- **AIM OF THE EXERCISE**: Set down every entry word for word. Omit the pictures.

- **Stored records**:

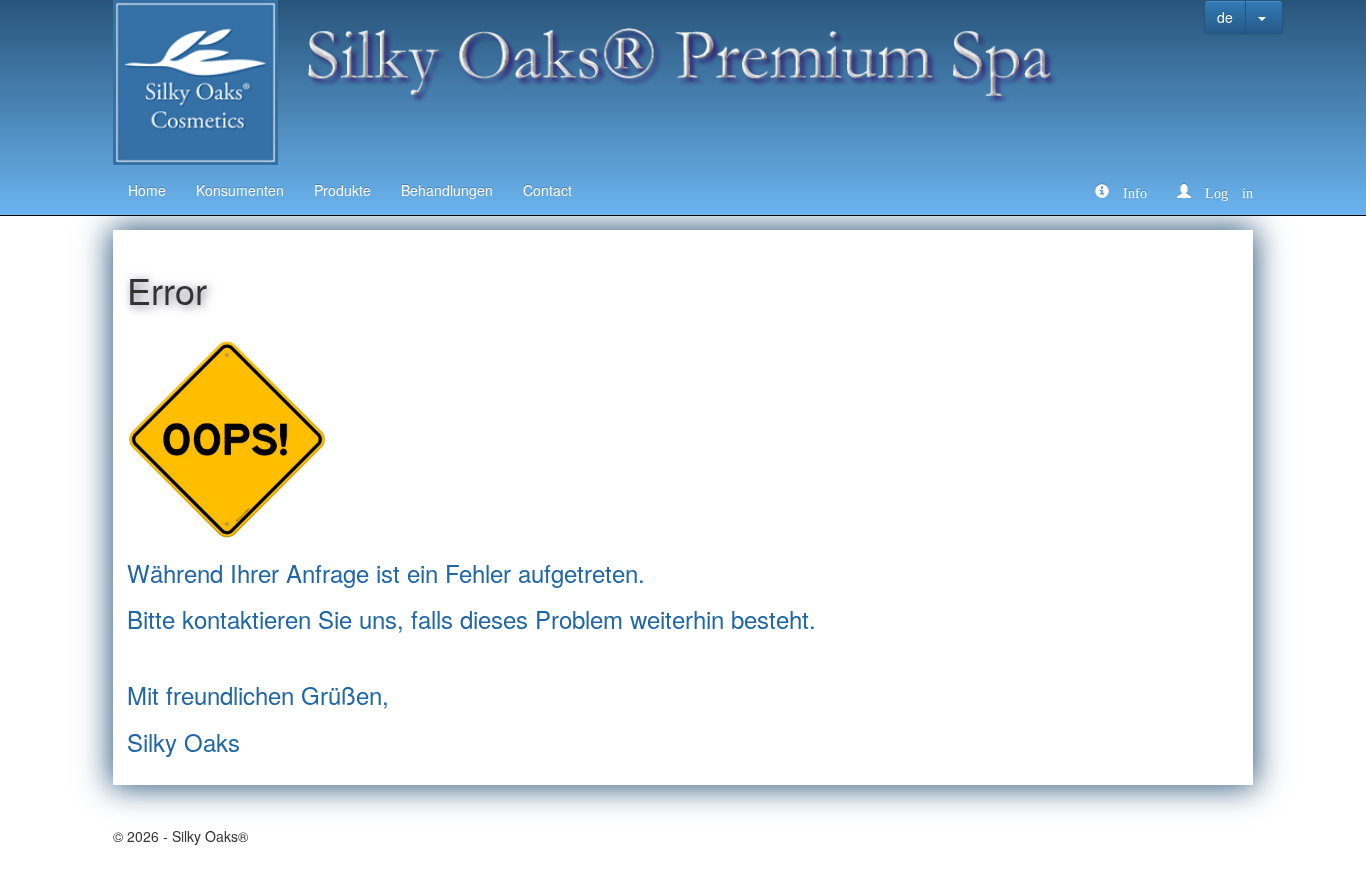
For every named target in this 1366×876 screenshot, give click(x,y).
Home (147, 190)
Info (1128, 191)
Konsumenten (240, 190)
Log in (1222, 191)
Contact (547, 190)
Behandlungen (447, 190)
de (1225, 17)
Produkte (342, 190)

- **RESPONSE BELOW**:
For every named target in this 1366×876 screenshot, give click(x,y).
Home (147, 190)
Info (1128, 191)
Konsumenten (240, 190)
Log in (1222, 191)
Contact (547, 190)
Behandlungen (447, 190)
de (1225, 17)
Produkte (342, 190)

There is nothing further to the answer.